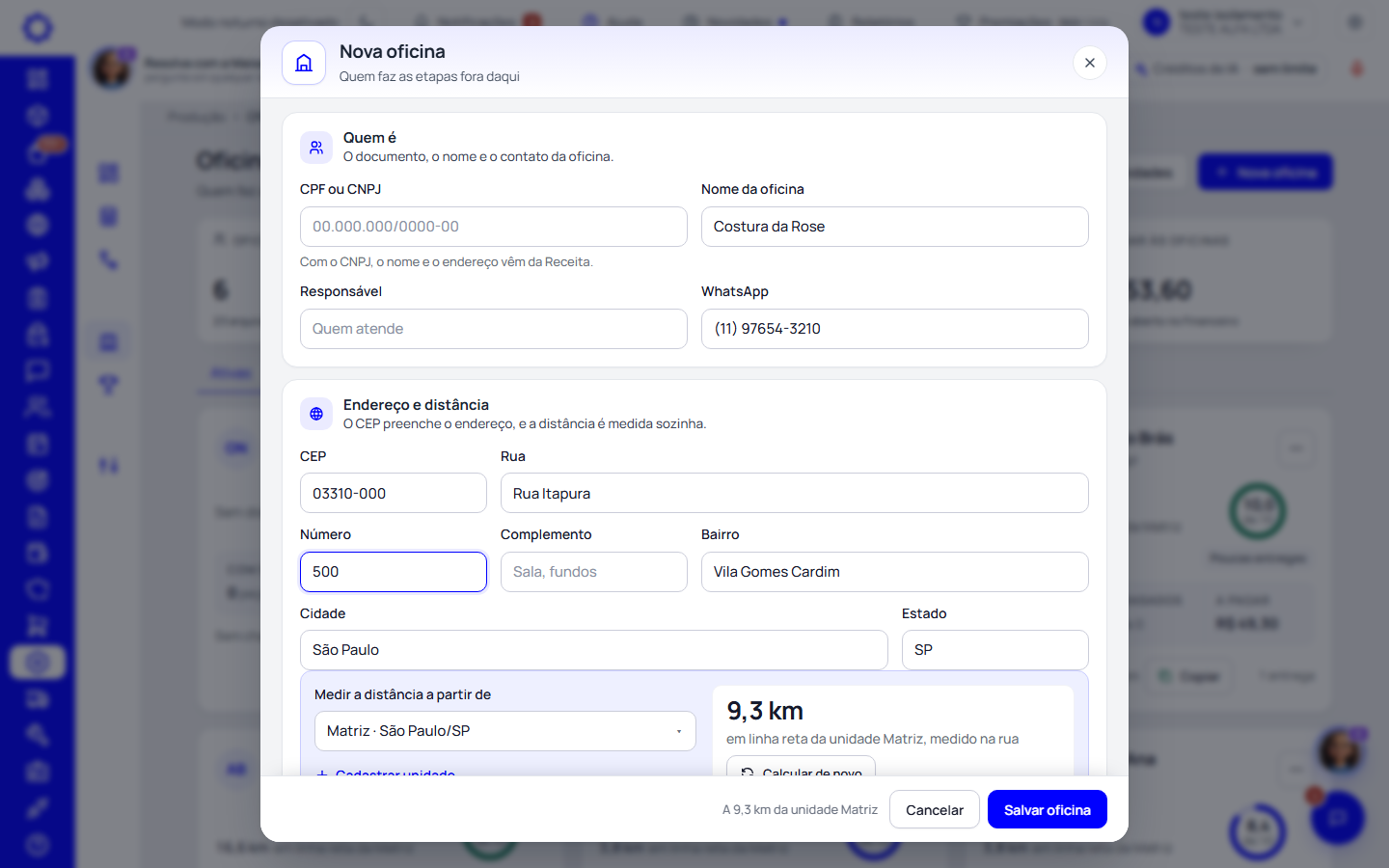Screen dimensions: 1389x868
Task: Click the refresh icon in Calcular de novo
Action: [748, 772]
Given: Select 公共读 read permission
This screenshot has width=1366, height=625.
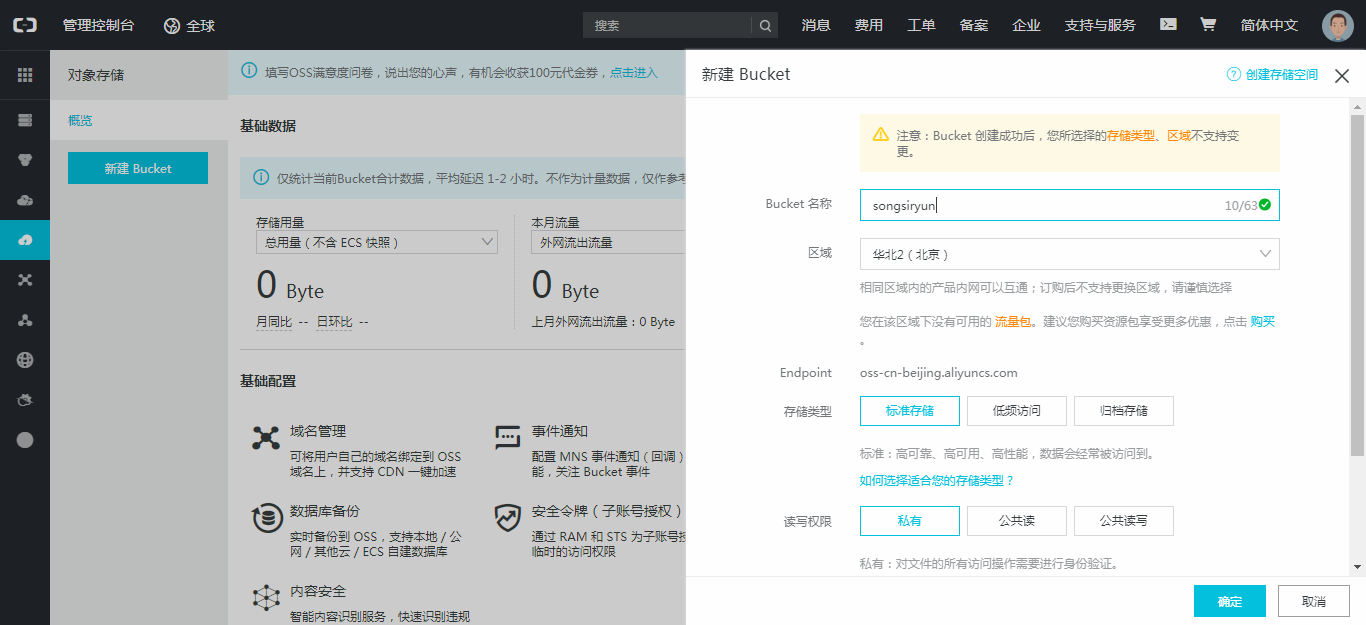Looking at the screenshot, I should pos(1016,520).
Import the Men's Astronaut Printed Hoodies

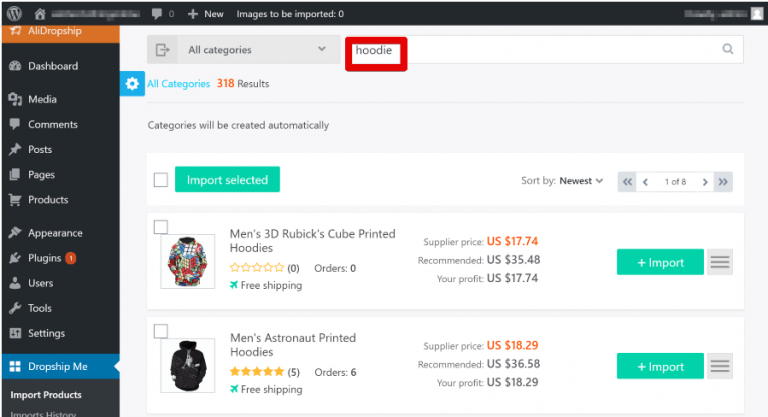tap(660, 366)
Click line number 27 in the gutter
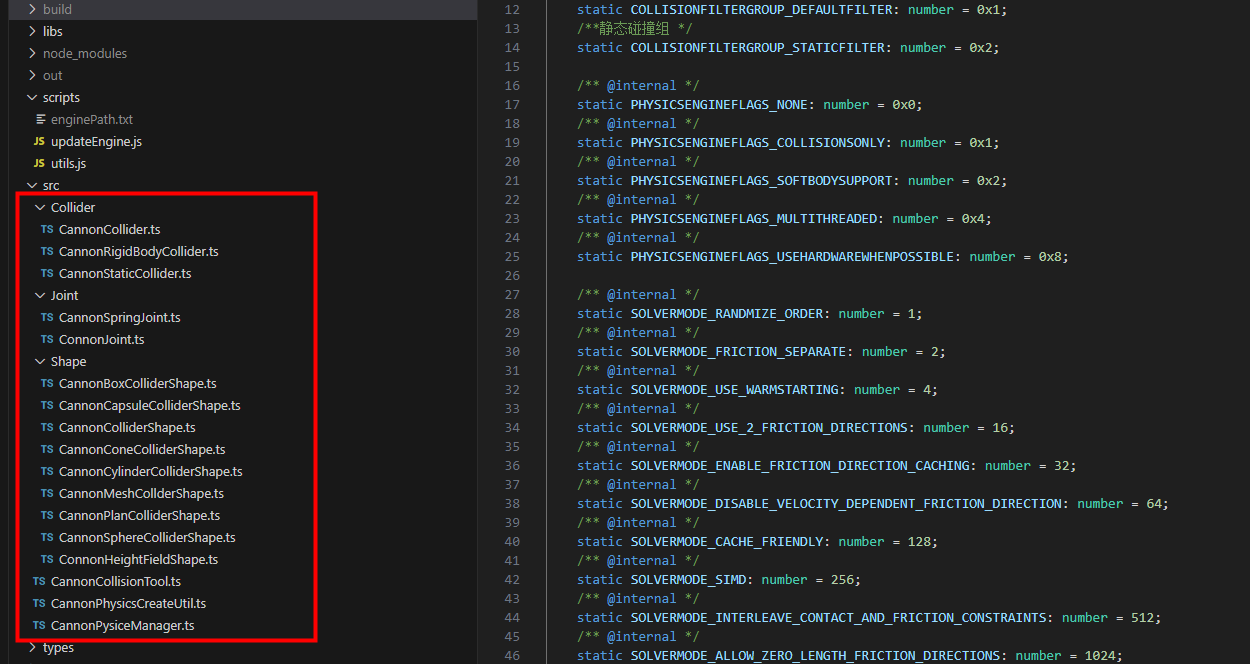 coord(512,295)
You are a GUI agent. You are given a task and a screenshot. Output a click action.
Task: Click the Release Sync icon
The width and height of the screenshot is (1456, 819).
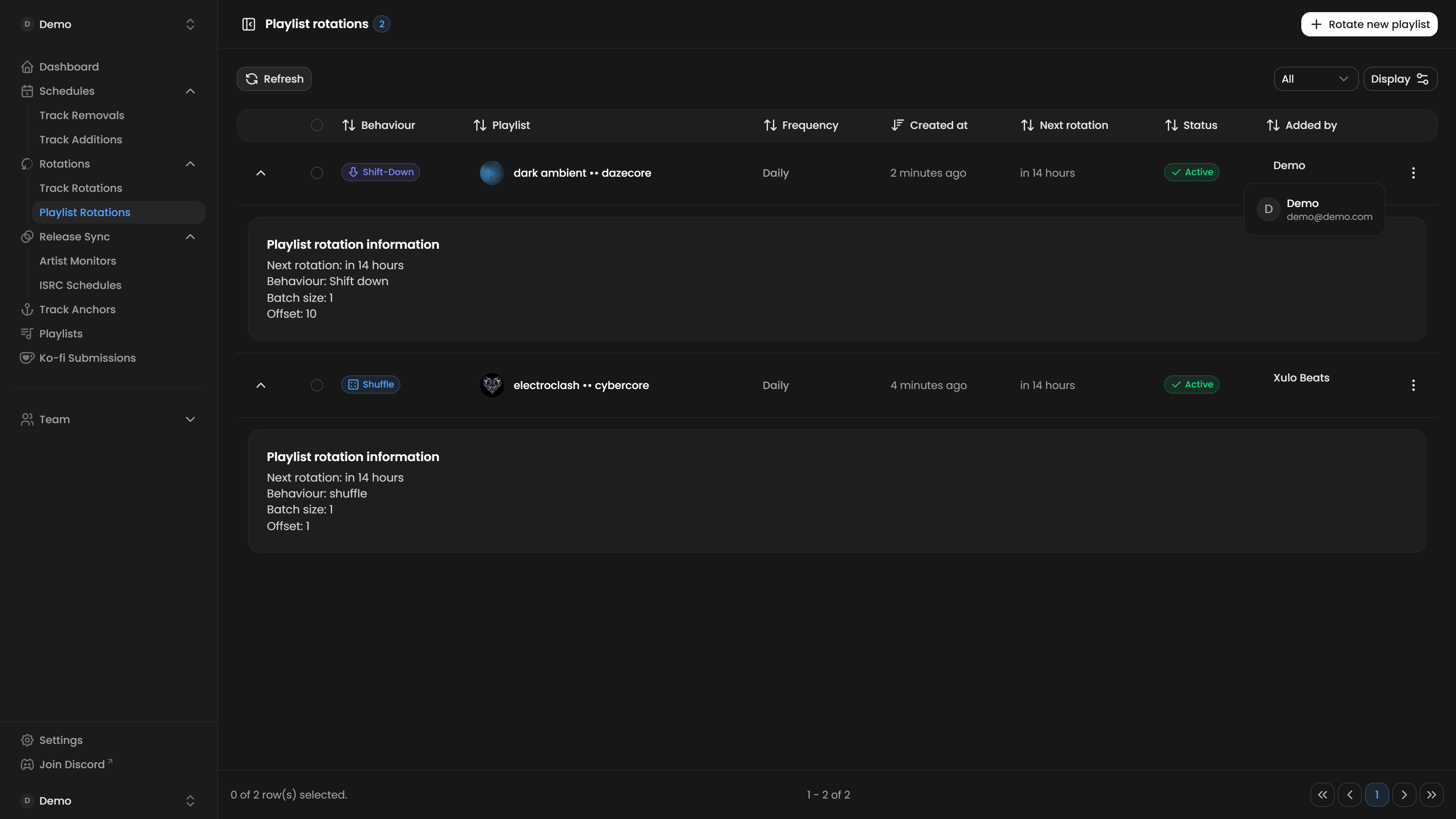[27, 237]
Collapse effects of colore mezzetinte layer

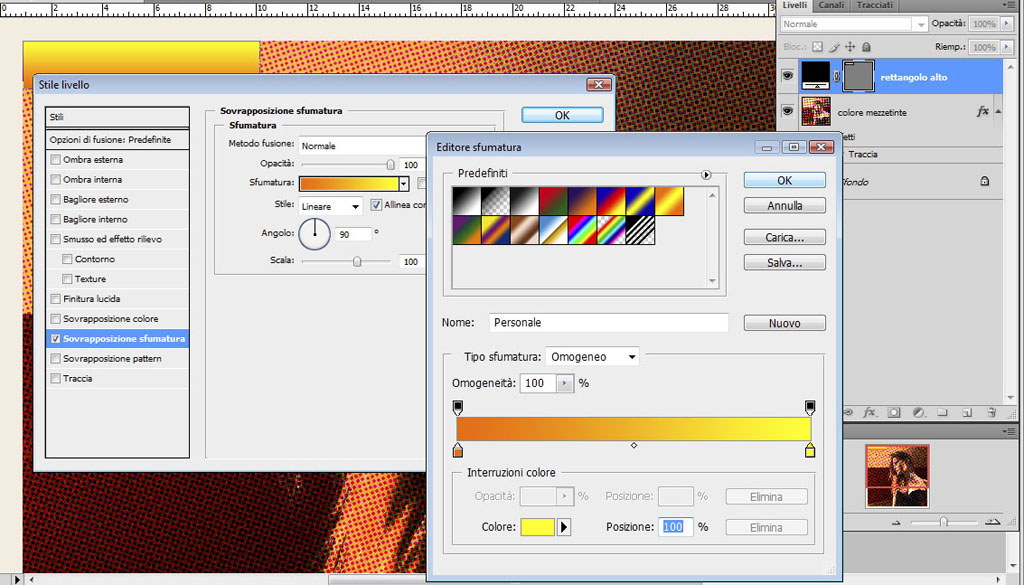[x=1000, y=113]
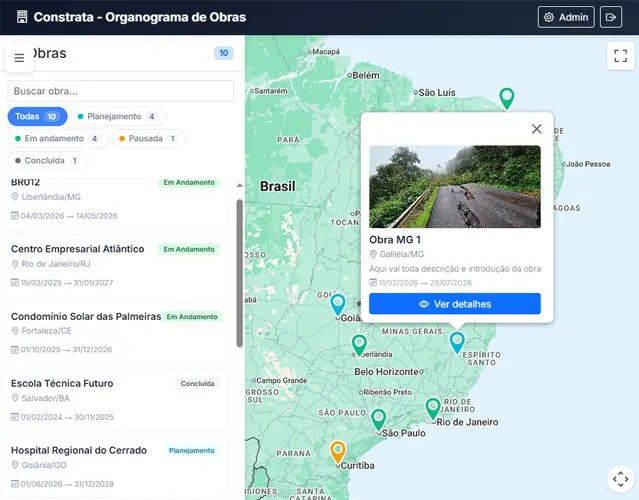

----

WHAT YOU ARE ASKED TO DO |
Update all of the lines above by replacing "gutter" with "editor margin" and leaving everything else unchanged. Omit the pictures from your answer.

SOLVED EXERCISE |
Screen dimensions: 1389x868
Task: Click the refresh icon in Calcular de novo
Action: [748, 772]
Given: Select 公共读 read permission
This screenshot has width=1366, height=625.
Looking at the screenshot, I should pos(1016,520).
Import the Men's Astronaut Printed Hoodies

tap(660, 366)
Click line number 27 in the editor margin
 coord(512,295)
You are a GUI agent. You are given a task and a screenshot. Output a click action.
Task: Click the Release Sync icon
The width and height of the screenshot is (1456, 819).
[27, 237]
Collapse effects of colore mezzetinte layer

[x=1000, y=113]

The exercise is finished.